Gary: I think if we were to make a movie, we would have [this be] a challenge… Again, that was part of the fun, and part of the reason I really enjoyed writing this as a novel is the ability to adjust rather than explicitly describe something, I think, the way you have to when you are writing a screenplay. Just to be very, very vague about it then let the readers’ own imagination [run wild]… Which I think is often more potent then anything you could describe. Allow them to fill in the blanks. They can come up with something quite horrific in their own imagination.

You have a handful of un-produced works that I saw on your website. Secret Weapons, Homeworld. Which one could you see living on as a novel kind of like Abomination?

Gary Whitta: I have quite a bit more than a handful, I think this is what comes with the frustration of being a screenwriter. For every twenty stories that you write, you might be lucky to sale or have made even one of those. For every screenwriter had this kind of large repository of unsold work. One of the nice things about opening up this second front as a novelist, and I also do comic books, is having the opportunity to look at some of these stories that might have been realized as movie ideas to begin with. For whatever reason they aren’t going to get made into a movie, but there is another way to go about it.

The very first script that I every sold in this business and it got me started as a screenwriter was a script called Oliver which is kind of a weird post-apocalyptic theme park retelling of Oliver Twist. We were never able to get it made into a movie, but I always wanted to tell that story and so I found a comic book artist who was willing to work with me on it and we developed it as a comic book and that comic book is coming out next year. I have this satisfaction of knowing that my story is going to be told, in one form or another.

_Required work_
1. In the Gary Whitta interview, rewrite the paragraph beginning "The very first script" as a short list of its main facts.
2. Carry on the Gary Whitta interview from the point where it stops.
The items below the interview are taken from a separate source.

Some items
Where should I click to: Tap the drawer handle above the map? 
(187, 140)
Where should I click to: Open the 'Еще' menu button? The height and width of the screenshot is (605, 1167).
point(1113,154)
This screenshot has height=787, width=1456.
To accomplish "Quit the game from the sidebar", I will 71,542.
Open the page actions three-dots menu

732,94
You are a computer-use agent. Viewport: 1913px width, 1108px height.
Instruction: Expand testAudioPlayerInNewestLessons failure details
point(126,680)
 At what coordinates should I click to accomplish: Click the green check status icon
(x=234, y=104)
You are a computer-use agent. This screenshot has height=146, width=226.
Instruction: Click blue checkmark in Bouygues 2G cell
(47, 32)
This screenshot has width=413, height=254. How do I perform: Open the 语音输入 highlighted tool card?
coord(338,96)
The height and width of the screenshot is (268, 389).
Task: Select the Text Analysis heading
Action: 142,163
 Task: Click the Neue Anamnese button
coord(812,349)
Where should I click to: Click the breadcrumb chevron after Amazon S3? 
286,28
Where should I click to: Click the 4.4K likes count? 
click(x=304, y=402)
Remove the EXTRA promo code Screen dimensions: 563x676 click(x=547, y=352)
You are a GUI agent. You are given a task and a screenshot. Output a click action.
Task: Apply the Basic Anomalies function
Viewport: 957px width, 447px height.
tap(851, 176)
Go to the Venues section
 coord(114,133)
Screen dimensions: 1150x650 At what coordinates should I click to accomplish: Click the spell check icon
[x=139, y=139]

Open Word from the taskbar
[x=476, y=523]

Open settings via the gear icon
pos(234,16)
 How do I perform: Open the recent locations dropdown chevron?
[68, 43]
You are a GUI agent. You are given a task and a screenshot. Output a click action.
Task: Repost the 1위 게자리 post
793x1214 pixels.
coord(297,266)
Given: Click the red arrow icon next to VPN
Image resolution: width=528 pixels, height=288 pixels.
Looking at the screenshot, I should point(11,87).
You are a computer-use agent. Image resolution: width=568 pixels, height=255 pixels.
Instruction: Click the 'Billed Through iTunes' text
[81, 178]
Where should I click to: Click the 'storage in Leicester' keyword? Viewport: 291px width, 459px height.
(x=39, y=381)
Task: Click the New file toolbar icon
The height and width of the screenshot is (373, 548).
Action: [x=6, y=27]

_The results_
1.
- Whitta's first sold script, Oliver, launched the screenwriting career.
- Oliver is a weird post-apocalyptic theme park retelling of Oliver Twist.
- It was never made into a movie.
- Whitta found a comic book artist willing to collaborate, and together they developed it as a comic book.
- The comic book is coming out next year.
- Whitta is satisfied that the story will be told in one form or another.

2.
There is nothing more frustrating to an author than having a story nobody gets to see. You want to put your stories in front of an audience. We at least get to do it in comic book form, and of course the irony of the movie business now is that once you create something as a novel or comic book, people are maybe interested in making it into a film. So who knows.

Right.

Gary: That is a deliberate choice that I have made as a writer just in terms of my approach. It’s not always necessarily thinking as a film first for any ideas. Because it is the hardest way to see an idea realized. If I’m able to generate a career as a novelist or a comic book writer, those are other avenues, perhaps easier avenues for me to get stories in front of an audience and then maybe even make a stronger case for seeing the movie made down the road.

I hope you don’t mind be talking about Star Wars just a little bit. It was a huge project to say the least, what was the most difficult thing about walking away from it?

Gary: I don’t mind you talking about Star Wars. You can talk about it as much as you want. I, however, am unable to say very much at all I’m afraid.

Oh, okay.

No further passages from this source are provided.